◆ **TASK DESCRIPTION**: Return the material below word for word, every line of it, but leave out the pictures.

#### ENTRIES SUPPLIED ####

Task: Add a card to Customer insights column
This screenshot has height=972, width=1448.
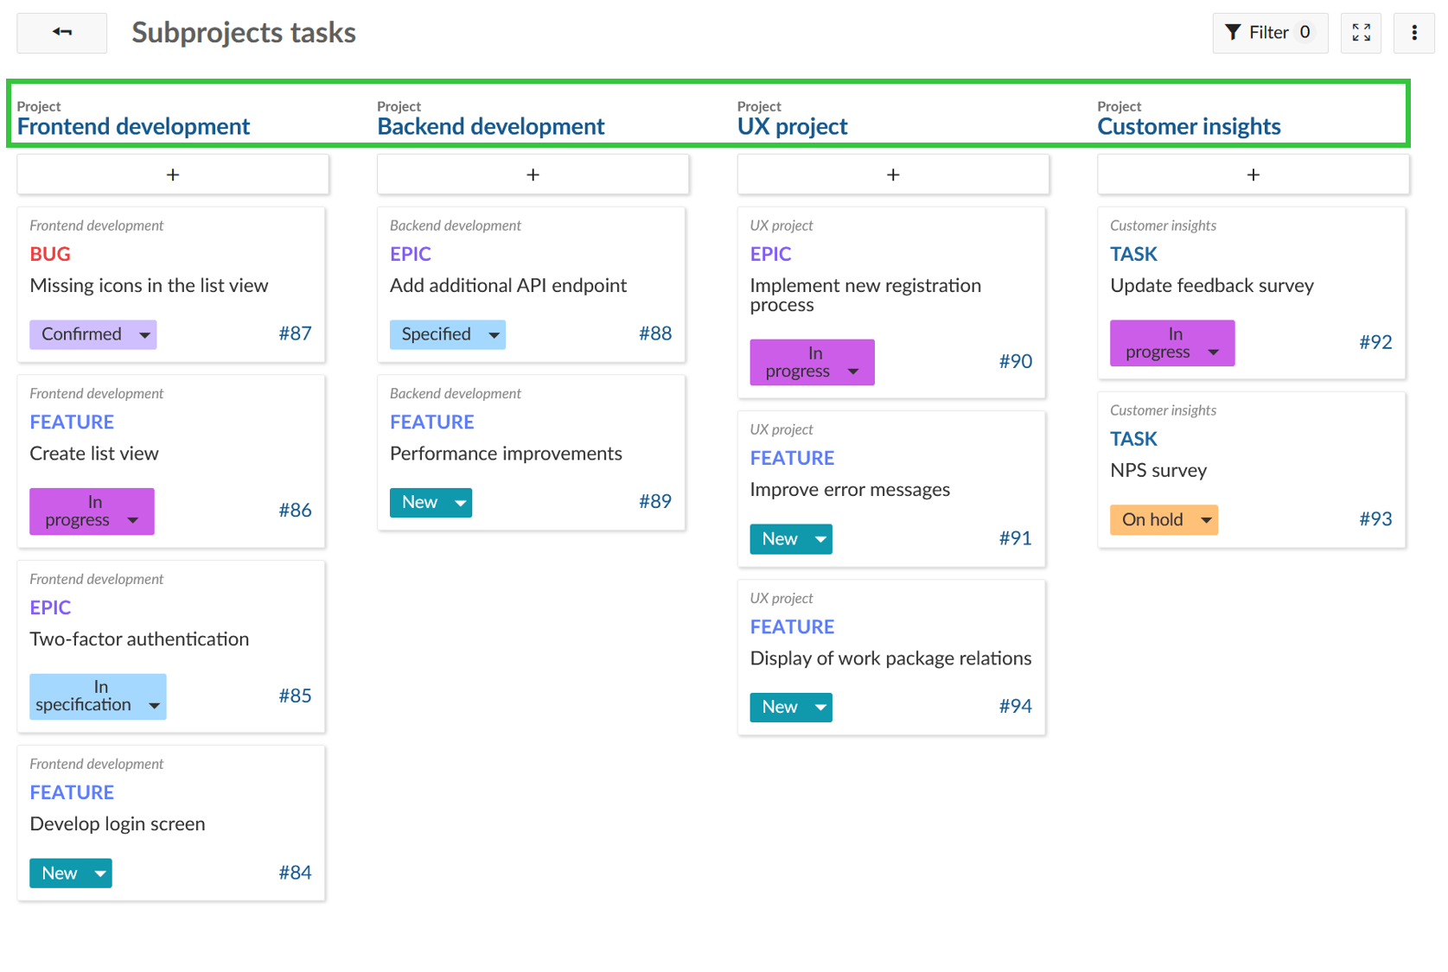Action: click(1253, 174)
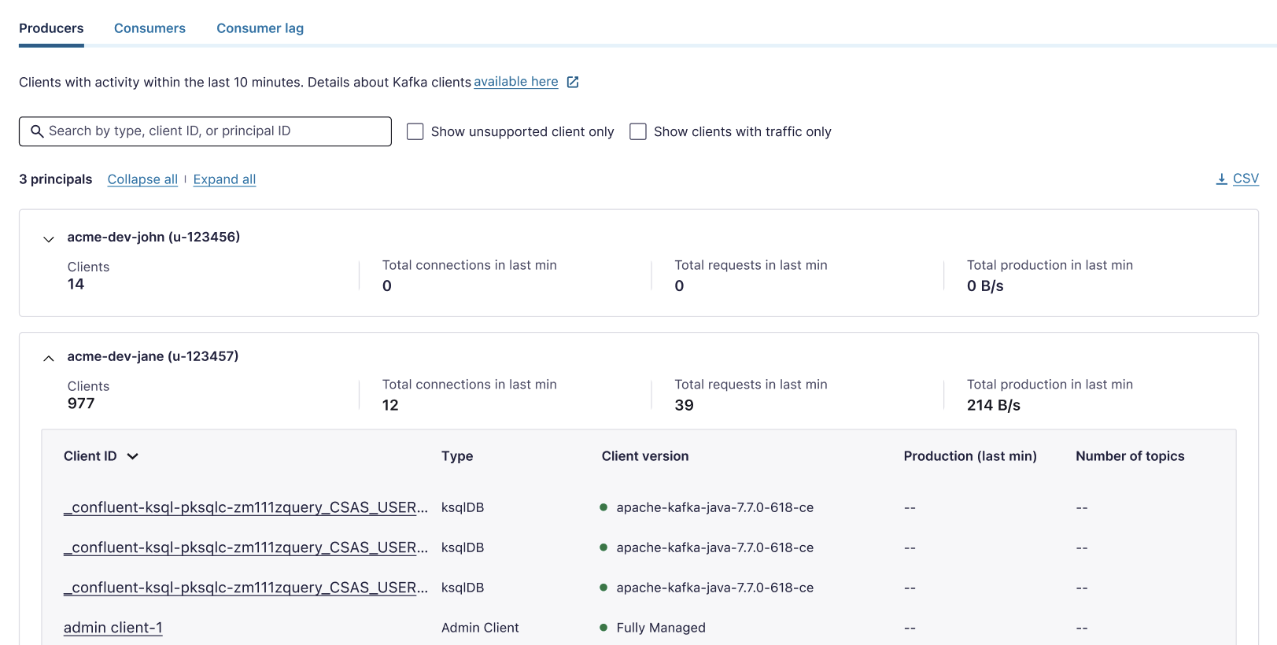Viewport: 1277px width, 645px height.
Task: Sort by Client ID column arrow
Action: point(133,456)
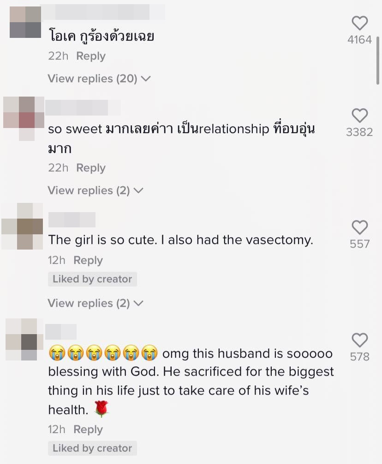This screenshot has height=464, width=382.
Task: Reply to the husband sacrifice comment
Action: 88,429
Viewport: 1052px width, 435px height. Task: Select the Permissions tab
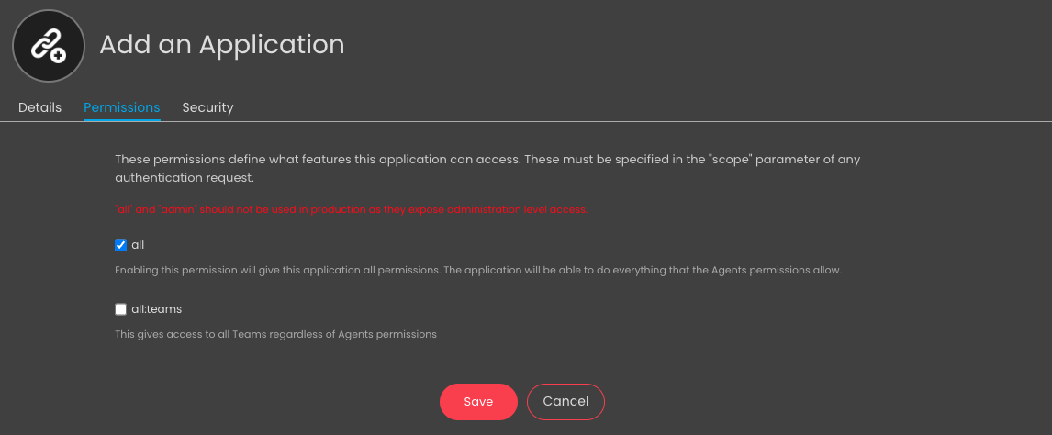click(122, 107)
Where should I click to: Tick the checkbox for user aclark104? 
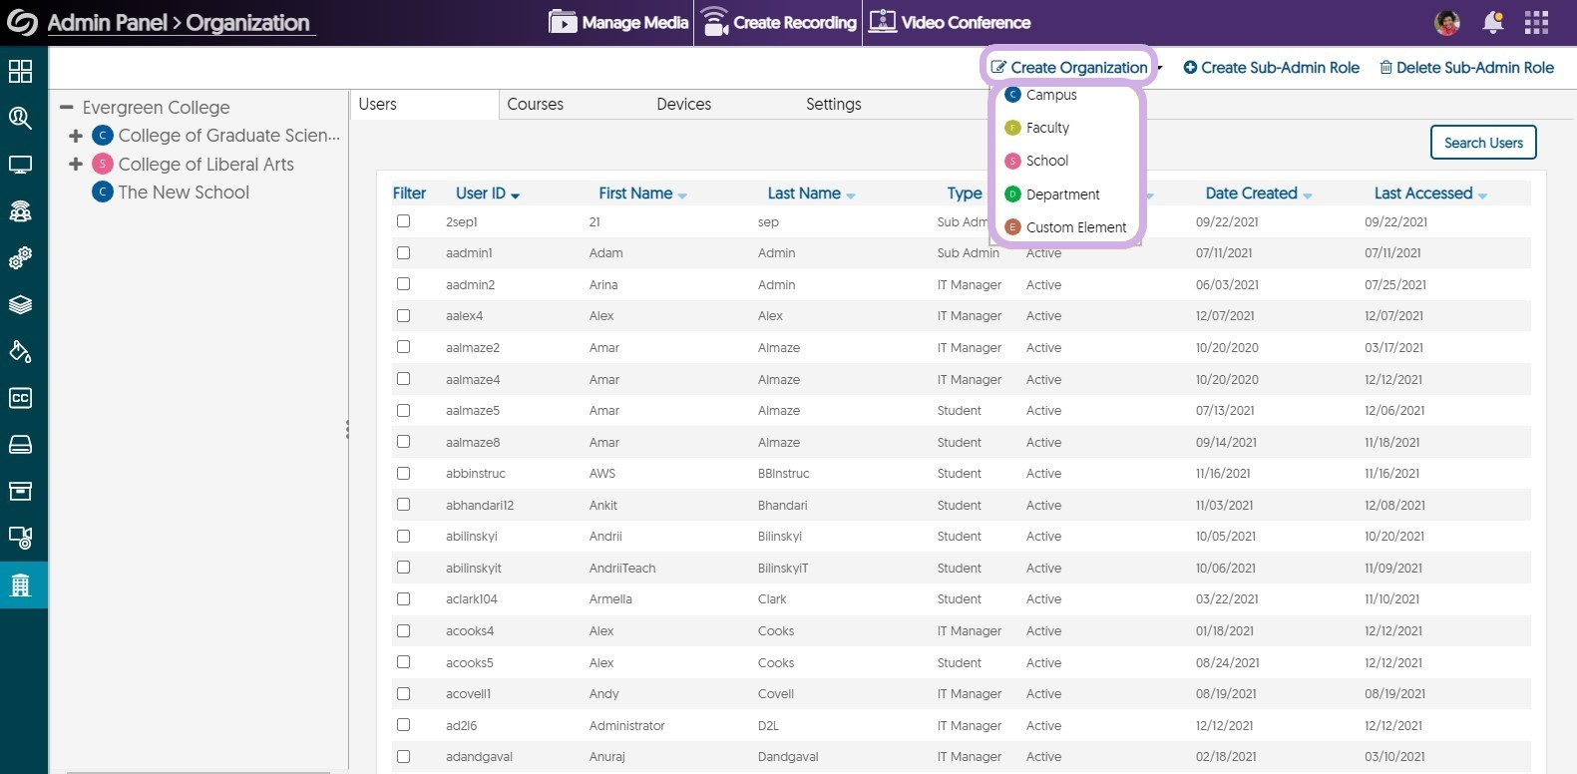tap(403, 599)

####

◆ **OUTPUT OF THE TASK**:
Task: Add a card to Customer insights column
This screenshot has height=972, width=1448.
Action: click(1253, 174)
Viewport: 1277px width, 645px height.
Task: Sort by Client ID column arrow
Action: point(133,456)
This screenshot has height=464, width=382.
Task: Reply to the husband sacrifice comment
Action: 88,429
Viewport: 1052px width, 435px height. Task: Select the Permissions tab
click(122, 107)
Where should I click to: Tick the checkbox for user aclark104? 
tap(403, 599)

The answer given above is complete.